Monetization and revenue diversification matter
Since user growth not always translates into revenue growth, it's worth analyzing Tencent Holdings' monetization strategy. As a holding company, it owns several tech business units, from auction site to a number of online multiplayer games. This allows Tencent Holdings to explore interesting cross-selling opportunities and synergies between its services. For example, the firm uses QQ to promote its games. The company also monetizes its applications directly via premium accounts, micro-transactions, and advertisement.

On the other hand, Facebook's revenue model is heavily dependent on advertising.
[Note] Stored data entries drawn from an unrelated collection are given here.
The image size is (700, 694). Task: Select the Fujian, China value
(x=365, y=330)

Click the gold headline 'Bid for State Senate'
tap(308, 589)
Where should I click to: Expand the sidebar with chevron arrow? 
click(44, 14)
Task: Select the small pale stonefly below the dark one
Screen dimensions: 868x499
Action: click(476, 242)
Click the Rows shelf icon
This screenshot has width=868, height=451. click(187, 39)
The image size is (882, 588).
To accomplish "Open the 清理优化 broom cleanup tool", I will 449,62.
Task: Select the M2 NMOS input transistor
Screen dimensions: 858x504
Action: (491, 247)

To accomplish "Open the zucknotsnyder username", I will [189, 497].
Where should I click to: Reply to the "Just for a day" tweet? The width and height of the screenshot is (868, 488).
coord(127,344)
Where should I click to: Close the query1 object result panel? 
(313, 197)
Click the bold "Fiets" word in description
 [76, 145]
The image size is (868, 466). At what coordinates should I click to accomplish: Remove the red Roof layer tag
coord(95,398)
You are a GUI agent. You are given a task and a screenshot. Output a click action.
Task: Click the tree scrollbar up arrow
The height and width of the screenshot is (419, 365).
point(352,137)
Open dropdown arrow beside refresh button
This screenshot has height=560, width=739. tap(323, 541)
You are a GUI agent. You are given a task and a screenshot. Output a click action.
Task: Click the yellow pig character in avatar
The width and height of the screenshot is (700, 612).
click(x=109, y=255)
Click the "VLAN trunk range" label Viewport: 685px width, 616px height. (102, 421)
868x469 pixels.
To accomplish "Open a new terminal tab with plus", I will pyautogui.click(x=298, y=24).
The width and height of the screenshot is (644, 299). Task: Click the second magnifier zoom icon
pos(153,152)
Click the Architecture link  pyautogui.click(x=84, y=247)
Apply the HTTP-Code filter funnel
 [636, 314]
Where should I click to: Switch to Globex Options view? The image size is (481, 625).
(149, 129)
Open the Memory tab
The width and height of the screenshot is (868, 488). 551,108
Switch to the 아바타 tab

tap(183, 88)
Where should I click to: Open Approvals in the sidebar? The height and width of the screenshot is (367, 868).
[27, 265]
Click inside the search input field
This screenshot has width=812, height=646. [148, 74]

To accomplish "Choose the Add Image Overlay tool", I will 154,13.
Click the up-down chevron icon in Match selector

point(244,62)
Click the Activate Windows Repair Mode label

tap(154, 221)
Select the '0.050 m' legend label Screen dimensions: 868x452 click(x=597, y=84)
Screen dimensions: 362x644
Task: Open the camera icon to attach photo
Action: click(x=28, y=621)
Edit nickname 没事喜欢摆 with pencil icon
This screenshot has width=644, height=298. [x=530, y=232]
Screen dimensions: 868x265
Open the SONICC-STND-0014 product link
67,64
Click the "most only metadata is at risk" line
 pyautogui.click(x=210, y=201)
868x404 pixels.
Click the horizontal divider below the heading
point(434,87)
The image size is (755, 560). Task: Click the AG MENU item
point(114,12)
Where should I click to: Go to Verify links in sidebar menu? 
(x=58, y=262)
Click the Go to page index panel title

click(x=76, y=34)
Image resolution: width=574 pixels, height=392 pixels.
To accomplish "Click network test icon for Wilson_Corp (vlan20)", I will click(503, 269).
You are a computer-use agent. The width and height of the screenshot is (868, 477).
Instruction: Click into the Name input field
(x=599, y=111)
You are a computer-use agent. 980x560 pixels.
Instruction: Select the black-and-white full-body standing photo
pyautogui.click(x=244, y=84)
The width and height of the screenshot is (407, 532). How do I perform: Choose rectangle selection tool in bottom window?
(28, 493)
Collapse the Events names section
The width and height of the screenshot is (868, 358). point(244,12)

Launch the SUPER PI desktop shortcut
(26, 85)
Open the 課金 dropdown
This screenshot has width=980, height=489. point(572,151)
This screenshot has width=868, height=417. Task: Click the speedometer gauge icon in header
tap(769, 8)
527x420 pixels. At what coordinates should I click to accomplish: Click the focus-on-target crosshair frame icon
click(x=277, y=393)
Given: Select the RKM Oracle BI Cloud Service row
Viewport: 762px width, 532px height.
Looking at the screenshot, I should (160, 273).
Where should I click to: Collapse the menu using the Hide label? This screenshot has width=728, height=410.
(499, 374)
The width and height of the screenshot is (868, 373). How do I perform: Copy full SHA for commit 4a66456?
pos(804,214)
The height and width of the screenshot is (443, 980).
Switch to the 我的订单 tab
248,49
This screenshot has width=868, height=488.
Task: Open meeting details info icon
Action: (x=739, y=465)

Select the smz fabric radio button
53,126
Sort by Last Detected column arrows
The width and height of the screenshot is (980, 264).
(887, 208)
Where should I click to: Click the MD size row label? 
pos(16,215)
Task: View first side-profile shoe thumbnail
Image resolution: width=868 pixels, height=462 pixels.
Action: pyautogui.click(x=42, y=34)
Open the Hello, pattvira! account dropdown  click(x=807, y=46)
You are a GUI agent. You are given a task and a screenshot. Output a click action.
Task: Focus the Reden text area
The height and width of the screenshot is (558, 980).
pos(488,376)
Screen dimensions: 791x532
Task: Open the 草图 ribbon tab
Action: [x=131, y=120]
According to the third quarter earnings call, revenues came in at $2.02 billion, up 60% from the year before. However, 90% of total revenues came from advertising. Since advertisement expenses change according to economic business cycles, Facebook's revenue could be more volatile than Tencent Holdings. Furthermore, according to Morningstar, several advertisers are unsure if they are spending money wisely on Facebook ads.

Tencent Holdings' revenue diversification and cross-selling ability is reflected in the company's fundamentals. Net profit rose 37% in the first quarter of 2013, and 19% in the second quarter. Advertising represents roughly one third of the company's total revenue. The good news is that, since the company is not monetizing WeChat yet, profitability should improve in the long run.

Notice that despite owning one of the biggest social networks in China with roughly 194 million active users, Renren is not profitable. Like Tencent Holdings, Renren has a rich portfolio of services, from online gaming to video sharing applications. However, the company is also investing heavily in mobile strategy and video acquisition to maintain its strong top line performance. This trade off reflects how challenging it is to run a profitable social network in the second largest economy, where there are several networks which exceed 100 million active users.

Despite its weak profitability, Renren deserves special attention due to its current valuation. The company's user base represents one fifth of Tencent Holdings' total user base. However, Renren's $1.27 billion market capitalization is well behind Tencent Holdings' $100 billion market value, a huge difference that suggests a potential upside for Renren. The company recently showed investors it can use the power of its social network to release new services like group-buying site, which giant Baidu valued at $271 million.

Final Foolish takeaway
Tencent Holdings will soon overtake Facebook, and become the largest social network. More important, the company's attractive growth prospects, diversified product portfolio, and previous experience monetizing QQ suggests that it won't have any problem in monetizing its latest application, WeChat. As a result, profitability and top-line performance should both improve.